EXERCISE DATA =
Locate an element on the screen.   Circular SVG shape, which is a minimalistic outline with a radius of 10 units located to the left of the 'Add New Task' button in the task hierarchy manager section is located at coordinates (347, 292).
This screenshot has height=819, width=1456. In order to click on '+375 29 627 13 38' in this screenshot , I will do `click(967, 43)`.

==

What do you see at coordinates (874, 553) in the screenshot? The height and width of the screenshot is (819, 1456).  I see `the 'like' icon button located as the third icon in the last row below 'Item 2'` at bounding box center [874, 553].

---

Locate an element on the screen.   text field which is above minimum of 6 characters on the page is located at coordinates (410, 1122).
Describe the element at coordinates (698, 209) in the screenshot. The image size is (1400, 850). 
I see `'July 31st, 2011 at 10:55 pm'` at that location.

THE EXERCISE = Copy the material word for word, starting at the line that contains "Describe the element" and ending at the line that contains "at that location.".

SOLVED PROBLEM =
Describe the element at coordinates (698, 209) in the screenshot. The image size is (1400, 850). 
I see `'July 31st, 2011 at 10:55 pm'` at that location.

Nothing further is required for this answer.